— WRITTEN INSTRUCTION —
Reproduce the data below word for word, with every line kept in its original order.

(Entries on where items appear)
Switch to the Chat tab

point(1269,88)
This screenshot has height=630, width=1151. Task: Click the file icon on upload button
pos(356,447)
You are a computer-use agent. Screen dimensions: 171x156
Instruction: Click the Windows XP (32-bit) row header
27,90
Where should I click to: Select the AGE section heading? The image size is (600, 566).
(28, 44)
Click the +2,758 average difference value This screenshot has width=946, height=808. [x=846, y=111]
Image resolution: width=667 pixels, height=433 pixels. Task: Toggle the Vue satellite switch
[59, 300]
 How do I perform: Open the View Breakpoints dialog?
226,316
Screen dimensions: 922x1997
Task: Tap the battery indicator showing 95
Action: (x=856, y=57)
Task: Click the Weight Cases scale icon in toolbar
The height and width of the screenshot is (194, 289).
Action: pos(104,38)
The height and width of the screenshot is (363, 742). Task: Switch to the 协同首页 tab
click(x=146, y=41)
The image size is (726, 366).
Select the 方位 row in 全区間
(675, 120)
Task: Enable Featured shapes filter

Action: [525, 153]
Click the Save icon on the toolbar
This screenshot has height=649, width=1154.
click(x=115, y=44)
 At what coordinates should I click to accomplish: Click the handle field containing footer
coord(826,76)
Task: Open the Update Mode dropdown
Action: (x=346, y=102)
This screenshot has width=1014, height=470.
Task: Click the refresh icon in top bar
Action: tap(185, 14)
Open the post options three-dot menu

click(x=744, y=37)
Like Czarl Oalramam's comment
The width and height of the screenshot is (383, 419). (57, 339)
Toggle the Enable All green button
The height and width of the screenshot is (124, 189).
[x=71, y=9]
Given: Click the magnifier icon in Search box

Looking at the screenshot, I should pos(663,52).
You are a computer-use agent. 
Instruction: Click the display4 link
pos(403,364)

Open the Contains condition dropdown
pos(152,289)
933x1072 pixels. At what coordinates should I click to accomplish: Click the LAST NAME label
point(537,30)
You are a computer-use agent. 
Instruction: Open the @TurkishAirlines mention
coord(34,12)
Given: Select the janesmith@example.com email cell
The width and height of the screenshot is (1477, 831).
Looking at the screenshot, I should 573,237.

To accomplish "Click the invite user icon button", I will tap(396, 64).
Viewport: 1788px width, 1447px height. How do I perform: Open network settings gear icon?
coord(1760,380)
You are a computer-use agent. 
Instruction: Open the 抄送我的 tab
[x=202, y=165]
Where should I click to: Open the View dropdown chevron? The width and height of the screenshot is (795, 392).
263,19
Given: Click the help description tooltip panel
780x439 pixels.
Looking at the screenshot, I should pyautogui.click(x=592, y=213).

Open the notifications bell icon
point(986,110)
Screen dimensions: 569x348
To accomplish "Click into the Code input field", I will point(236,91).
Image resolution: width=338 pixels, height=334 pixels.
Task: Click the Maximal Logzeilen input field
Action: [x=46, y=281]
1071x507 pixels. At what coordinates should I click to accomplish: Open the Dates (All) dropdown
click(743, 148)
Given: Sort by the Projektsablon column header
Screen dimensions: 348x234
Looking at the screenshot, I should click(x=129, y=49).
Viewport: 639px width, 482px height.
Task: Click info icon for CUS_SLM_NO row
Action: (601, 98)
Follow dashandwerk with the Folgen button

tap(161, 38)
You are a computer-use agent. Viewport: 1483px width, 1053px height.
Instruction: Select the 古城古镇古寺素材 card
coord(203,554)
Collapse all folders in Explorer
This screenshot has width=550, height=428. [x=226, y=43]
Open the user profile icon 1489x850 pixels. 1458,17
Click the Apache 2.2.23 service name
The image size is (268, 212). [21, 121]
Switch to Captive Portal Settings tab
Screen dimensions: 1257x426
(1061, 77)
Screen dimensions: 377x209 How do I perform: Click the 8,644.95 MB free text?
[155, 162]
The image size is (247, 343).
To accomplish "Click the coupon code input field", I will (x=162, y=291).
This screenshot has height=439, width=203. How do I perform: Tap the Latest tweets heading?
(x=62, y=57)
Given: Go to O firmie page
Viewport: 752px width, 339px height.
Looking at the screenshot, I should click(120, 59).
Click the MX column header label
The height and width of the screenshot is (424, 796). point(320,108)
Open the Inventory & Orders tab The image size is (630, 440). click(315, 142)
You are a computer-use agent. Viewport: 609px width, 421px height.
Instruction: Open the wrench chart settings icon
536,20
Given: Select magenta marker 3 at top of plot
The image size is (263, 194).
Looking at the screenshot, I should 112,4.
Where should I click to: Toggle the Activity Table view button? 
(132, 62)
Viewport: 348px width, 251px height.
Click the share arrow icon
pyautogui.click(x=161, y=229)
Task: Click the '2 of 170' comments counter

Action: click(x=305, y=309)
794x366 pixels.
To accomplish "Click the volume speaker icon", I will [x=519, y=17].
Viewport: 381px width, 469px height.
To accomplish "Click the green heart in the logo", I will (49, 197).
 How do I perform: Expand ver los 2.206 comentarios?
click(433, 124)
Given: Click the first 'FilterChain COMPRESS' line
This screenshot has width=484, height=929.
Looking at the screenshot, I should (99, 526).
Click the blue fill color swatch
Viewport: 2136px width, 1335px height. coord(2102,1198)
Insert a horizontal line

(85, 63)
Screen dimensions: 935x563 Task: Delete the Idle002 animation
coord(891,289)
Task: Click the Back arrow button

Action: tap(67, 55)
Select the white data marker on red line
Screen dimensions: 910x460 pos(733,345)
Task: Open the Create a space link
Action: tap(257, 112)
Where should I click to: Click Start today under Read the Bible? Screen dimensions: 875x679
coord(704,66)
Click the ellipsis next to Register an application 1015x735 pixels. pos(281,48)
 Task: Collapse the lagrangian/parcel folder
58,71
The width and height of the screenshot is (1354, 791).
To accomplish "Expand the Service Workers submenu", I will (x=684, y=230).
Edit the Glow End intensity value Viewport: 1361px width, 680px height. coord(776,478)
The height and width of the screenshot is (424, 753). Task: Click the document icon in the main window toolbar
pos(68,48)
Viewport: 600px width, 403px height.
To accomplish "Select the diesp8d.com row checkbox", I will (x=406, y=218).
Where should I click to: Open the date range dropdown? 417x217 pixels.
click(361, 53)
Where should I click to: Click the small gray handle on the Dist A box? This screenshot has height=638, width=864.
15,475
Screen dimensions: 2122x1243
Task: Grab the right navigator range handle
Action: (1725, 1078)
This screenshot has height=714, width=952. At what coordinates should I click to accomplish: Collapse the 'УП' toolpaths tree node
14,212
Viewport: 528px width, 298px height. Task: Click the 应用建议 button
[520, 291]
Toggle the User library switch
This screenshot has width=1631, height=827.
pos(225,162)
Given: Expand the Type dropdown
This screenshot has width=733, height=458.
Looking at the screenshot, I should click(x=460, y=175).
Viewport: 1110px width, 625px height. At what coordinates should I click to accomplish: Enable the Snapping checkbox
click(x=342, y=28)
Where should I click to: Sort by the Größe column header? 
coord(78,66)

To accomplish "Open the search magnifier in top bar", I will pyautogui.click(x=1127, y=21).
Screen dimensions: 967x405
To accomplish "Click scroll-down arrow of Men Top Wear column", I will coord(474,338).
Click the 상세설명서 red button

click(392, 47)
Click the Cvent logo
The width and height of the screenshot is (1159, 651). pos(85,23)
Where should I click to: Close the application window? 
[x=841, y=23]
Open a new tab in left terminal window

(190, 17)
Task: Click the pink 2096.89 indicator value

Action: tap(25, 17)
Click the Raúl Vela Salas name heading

— RESULT OF THE TASK —
Switch to the Chat tab

point(1269,88)
This screenshot has height=630, width=1151. Task: Click the file icon on upload button
pos(356,447)
You are a computer-use agent. Screen dimensions: 171x156
Instruction: Click the Windows XP (32-bit) row header
27,90
Where should I click to: Select the AGE section heading? The image size is (600, 566).
(28, 44)
Click the +2,758 average difference value This screenshot has width=946, height=808. [x=846, y=111]
Image resolution: width=667 pixels, height=433 pixels. Task: Toggle the Vue satellite switch
[59, 300]
 How do I perform: Open the View Breakpoints dialog?
226,316
Screen dimensions: 922x1997
Task: Tap the battery indicator showing 95
Action: (x=856, y=57)
Task: Click the Weight Cases scale icon in toolbar
The height and width of the screenshot is (194, 289).
Action: pos(104,38)
The height and width of the screenshot is (363, 742). Task: Switch to the 协同首页 tab
click(x=146, y=41)
The image size is (726, 366).
Select the 方位 row in 全区間
(675, 120)
Task: Enable Featured shapes filter

Action: [525, 153]
Click the Save icon on the toolbar
This screenshot has height=649, width=1154.
click(x=115, y=44)
 At what coordinates should I click to accomplish: Click the handle field containing footer
coord(826,76)
Task: Open the Update Mode dropdown
Action: (x=346, y=102)
This screenshot has width=1014, height=470.
Task: Click the refresh icon in top bar
Action: tap(185, 14)
Open the post options three-dot menu

click(x=744, y=37)
Like Czarl Oalramam's comment
The width and height of the screenshot is (383, 419). (57, 339)
Toggle the Enable All green button
The height and width of the screenshot is (124, 189).
[x=71, y=9]
Given: Click the magnifier icon in Search box

Looking at the screenshot, I should pos(663,52).
You are a computer-use agent. 
Instruction: Click the display4 link
pos(403,364)

Open the Contains condition dropdown
pos(152,289)
933x1072 pixels. At what coordinates should I click to accomplish: Click the LAST NAME label
point(537,30)
You are a computer-use agent. 
Instruction: Open the @TurkishAirlines mention
coord(34,12)
Given: Select the janesmith@example.com email cell
The width and height of the screenshot is (1477, 831).
Looking at the screenshot, I should 573,237.

To accomplish "Click the invite user icon button", I will tap(396, 64).
Viewport: 1788px width, 1447px height. How do I perform: Open network settings gear icon?
coord(1760,380)
You are a computer-use agent. 
Instruction: Open the 抄送我的 tab
[x=202, y=165]
Where should I click to: Open the View dropdown chevron? The width and height of the screenshot is (795, 392).
263,19
Given: Click the help description tooltip panel
780x439 pixels.
Looking at the screenshot, I should pyautogui.click(x=592, y=213).

Open the notifications bell icon
point(986,110)
Screen dimensions: 569x348
To accomplish "Click into the Code input field", I will point(236,91).
Image resolution: width=338 pixels, height=334 pixels.
Task: Click the Maximal Logzeilen input field
Action: [x=46, y=281]
1071x507 pixels. At what coordinates should I click to accomplish: Open the Dates (All) dropdown
click(743, 148)
Given: Sort by the Projektsablon column header
Screen dimensions: 348x234
Looking at the screenshot, I should click(x=129, y=49).
Viewport: 639px width, 482px height.
Task: Click info icon for CUS_SLM_NO row
Action: (601, 98)
Follow dashandwerk with the Folgen button

tap(161, 38)
You are a computer-use agent. Viewport: 1483px width, 1053px height.
Instruction: Select the 古城古镇古寺素材 card
coord(203,554)
Collapse all folders in Explorer
This screenshot has width=550, height=428. [x=226, y=43]
Open the user profile icon 1489x850 pixels. 1458,17
Click the Apache 2.2.23 service name
The image size is (268, 212). [21, 121]
Switch to Captive Portal Settings tab
Screen dimensions: 1257x426
(1061, 77)
Screen dimensions: 377x209 How do I perform: Click the 8,644.95 MB free text?
[155, 162]
The image size is (247, 343).
To accomplish "Click the coupon code input field", I will (x=162, y=291).
This screenshot has height=439, width=203. How do I perform: Tap the Latest tweets heading?
(x=62, y=57)
Given: Go to O firmie page
Viewport: 752px width, 339px height.
Looking at the screenshot, I should click(120, 59).
Click the MX column header label
The height and width of the screenshot is (424, 796). point(320,108)
Open the Inventory & Orders tab The image size is (630, 440). click(315, 142)
You are a computer-use agent. Viewport: 609px width, 421px height.
Instruction: Open the wrench chart settings icon
536,20
Given: Select magenta marker 3 at top of plot
The image size is (263, 194).
Looking at the screenshot, I should 112,4.
Where should I click to: Toggle the Activity Table view button? 
(132, 62)
Viewport: 348px width, 251px height.
Click the share arrow icon
pyautogui.click(x=161, y=229)
Task: Click the '2 of 170' comments counter

Action: click(x=305, y=309)
794x366 pixels.
To accomplish "Click the volume speaker icon", I will [x=519, y=17].
Viewport: 381px width, 469px height.
To accomplish "Click the green heart in the logo", I will (49, 197).
 How do I perform: Expand ver los 2.206 comentarios?
click(433, 124)
Given: Click the first 'FilterChain COMPRESS' line
This screenshot has width=484, height=929.
Looking at the screenshot, I should (99, 526).
Click the blue fill color swatch
Viewport: 2136px width, 1335px height. coord(2102,1198)
Insert a horizontal line

(85, 63)
Screen dimensions: 935x563 Task: Delete the Idle002 animation
coord(891,289)
Task: Click the Back arrow button

Action: tap(67, 55)
Select the white data marker on red line
Screen dimensions: 910x460 pos(733,345)
Task: Open the Create a space link
Action: tap(257, 112)
Where should I click to: Click Start today under Read the Bible? Screen dimensions: 875x679
coord(704,66)
Click the ellipsis next to Register an application 1015x735 pixels. pos(281,48)
 Task: Collapse the lagrangian/parcel folder
58,71
The width and height of the screenshot is (1354, 791).
To accomplish "Expand the Service Workers submenu", I will (x=684, y=230).
Edit the Glow End intensity value Viewport: 1361px width, 680px height. coord(776,478)
The height and width of the screenshot is (424, 753). Task: Click the document icon in the main window toolbar
pos(68,48)
Viewport: 600px width, 403px height.
To accomplish "Select the diesp8d.com row checkbox", I will (x=406, y=218).
Where should I click to: Open the date range dropdown? 417x217 pixels.
click(361, 53)
Where should I click to: Click the small gray handle on the Dist A box? This screenshot has height=638, width=864.
15,475
Screen dimensions: 2122x1243
Task: Grab the right navigator range handle
Action: (1725, 1078)
This screenshot has height=714, width=952. At what coordinates should I click to accomplish: Collapse the 'УП' toolpaths tree node
14,212
Viewport: 528px width, 298px height. Task: Click the 应用建议 button
[520, 291]
Toggle the User library switch
This screenshot has width=1631, height=827.
pos(225,162)
Given: Expand the Type dropdown
This screenshot has width=733, height=458.
Looking at the screenshot, I should click(x=460, y=175).
Viewport: 1110px width, 625px height. At what coordinates should I click to accomplish: Enable the Snapping checkbox
click(x=342, y=28)
Where should I click to: Sort by the Größe column header? 
coord(78,66)

To accomplish "Open the search magnifier in top bar", I will pyautogui.click(x=1127, y=21).
Screen dimensions: 967x405
To accomplish "Click scroll-down arrow of Men Top Wear column", I will coord(474,338).
Click the 상세설명서 red button

click(392, 47)
Click the Cvent logo
The width and height of the screenshot is (1159, 651). pos(85,23)
Where should I click to: Close the application window? 
[x=841, y=23]
Open a new tab in left terminal window

(190, 17)
Task: Click the pink 2096.89 indicator value

Action: tap(25, 17)
Click the Raúl Vela Salas name heading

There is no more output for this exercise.